Plain English Breakdown
The bill text does not explicitly state the prohibition on loans for financially distressed institutions, only that such institutions are prohibited from being deemed financially eligible.
California Health Facilities Financing Authority Act
This act allows health facilities in California to get loans from a special fund for building, buying, or fixing up their buildings and changes the rules about working capital loans.
What This Bill Does
- Allows the California Health Facilities Financing Authority to give loans from a continuously appropriated fund to help health institutions build, buy, or fix up their facilities.
- Changes how 'working capital' is defined by removing limits on interest rates for working capital loans and no longer requiring repayment within two years.

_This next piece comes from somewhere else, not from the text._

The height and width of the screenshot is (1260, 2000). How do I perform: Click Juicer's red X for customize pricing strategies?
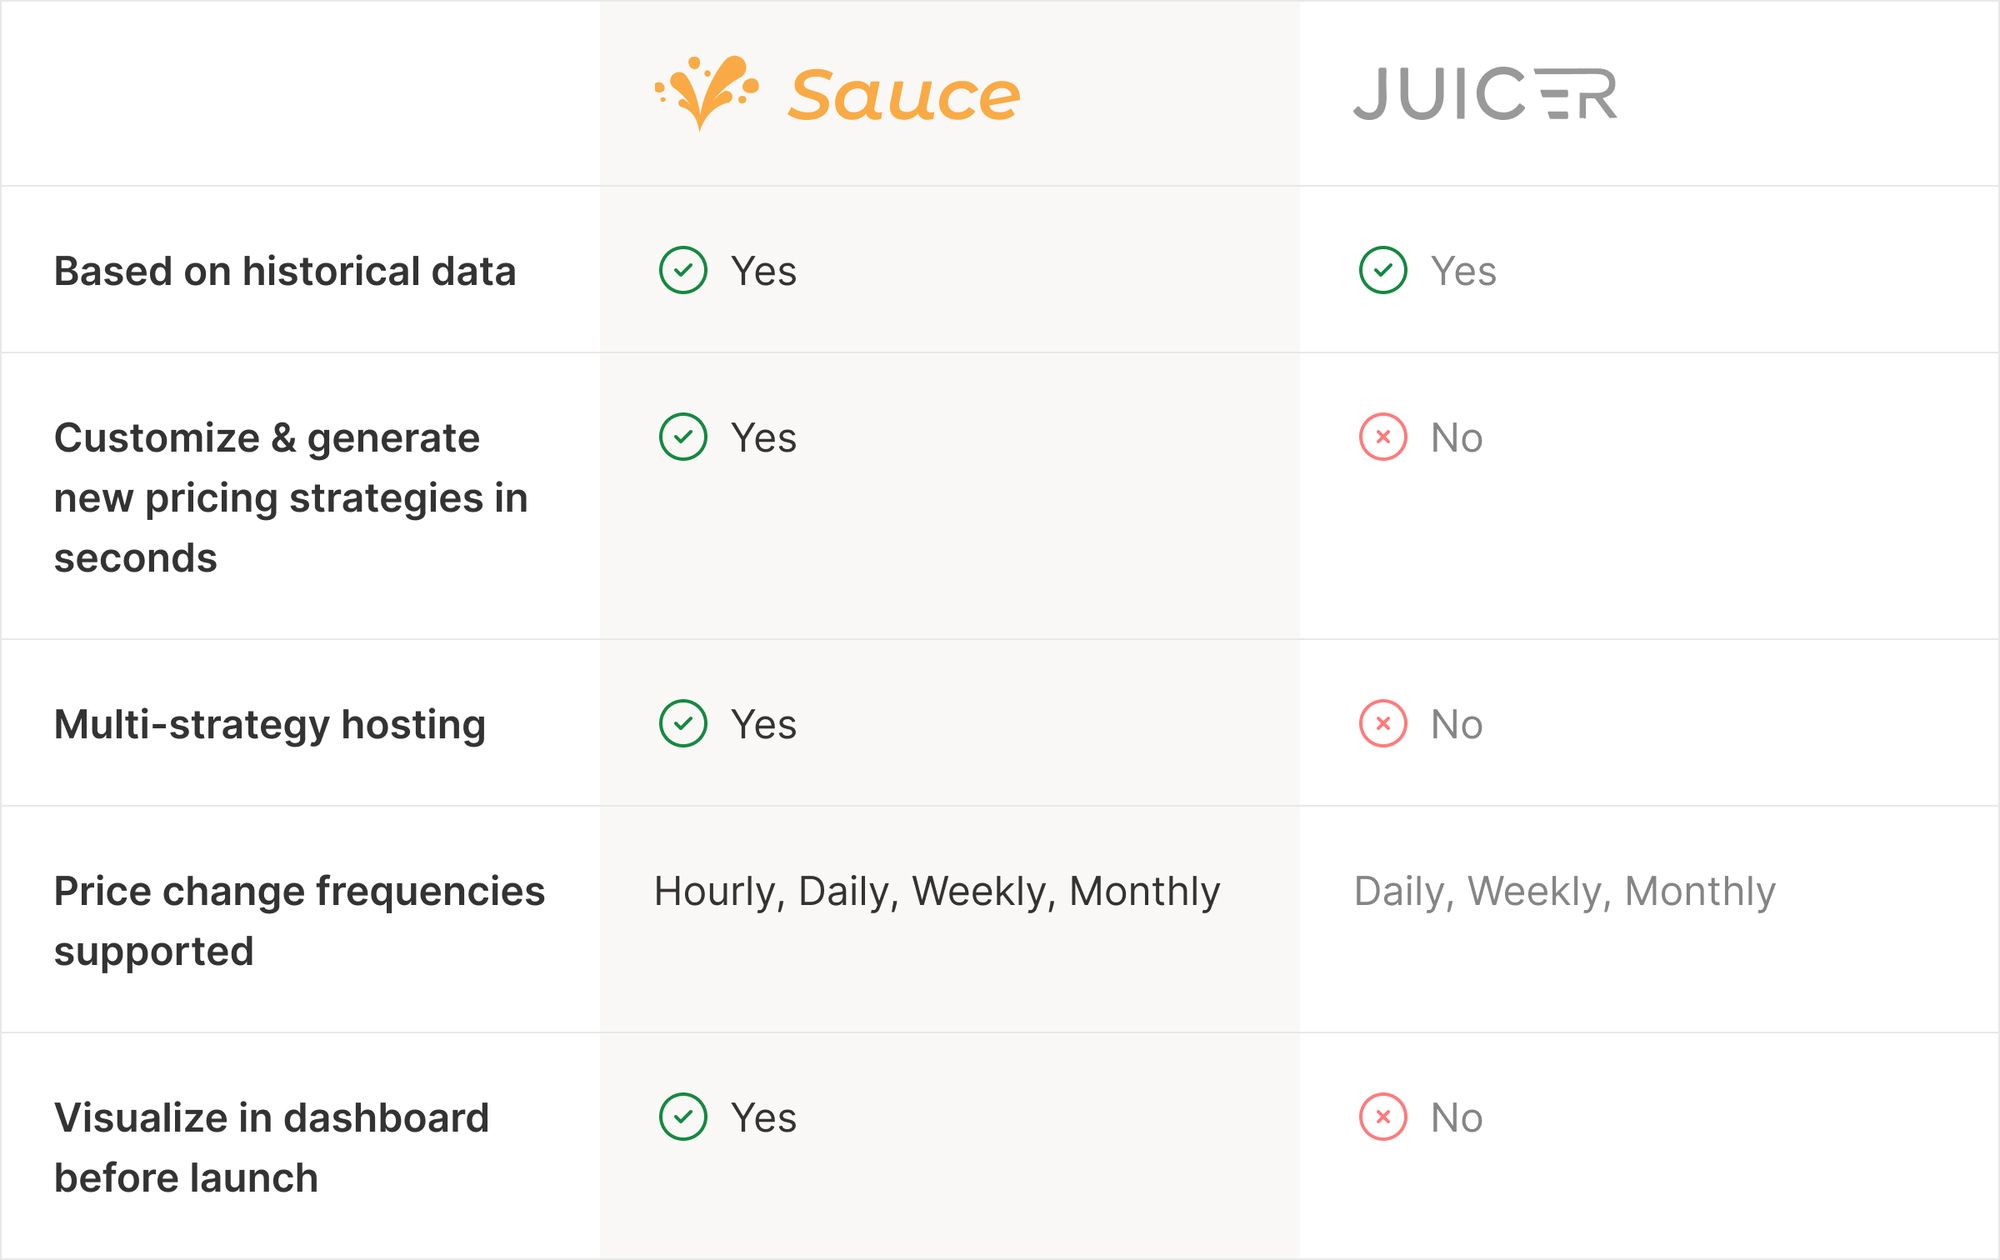1383,437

- Requires the authority to set rules about who can get these loans based on financial information like creditworthiness and ability to pay back debts.
Who It Names or Affects
- Health facilities in California
- Private nonprofit corporations or associations involved with health care
Terms To Know
- Working Capital
- Money used by a health institution to cover day-to-day expenses and operations.
- Financial Eligibility Standards
- Rules set by the authority to decide which institutions can get loans based on their financial situation.
Limits and Unknowns
- The bill does not specify how much money will be available in the fund.
- It is unclear what specific changes this act will bring to health facilities' operations beyond loan availability and terms.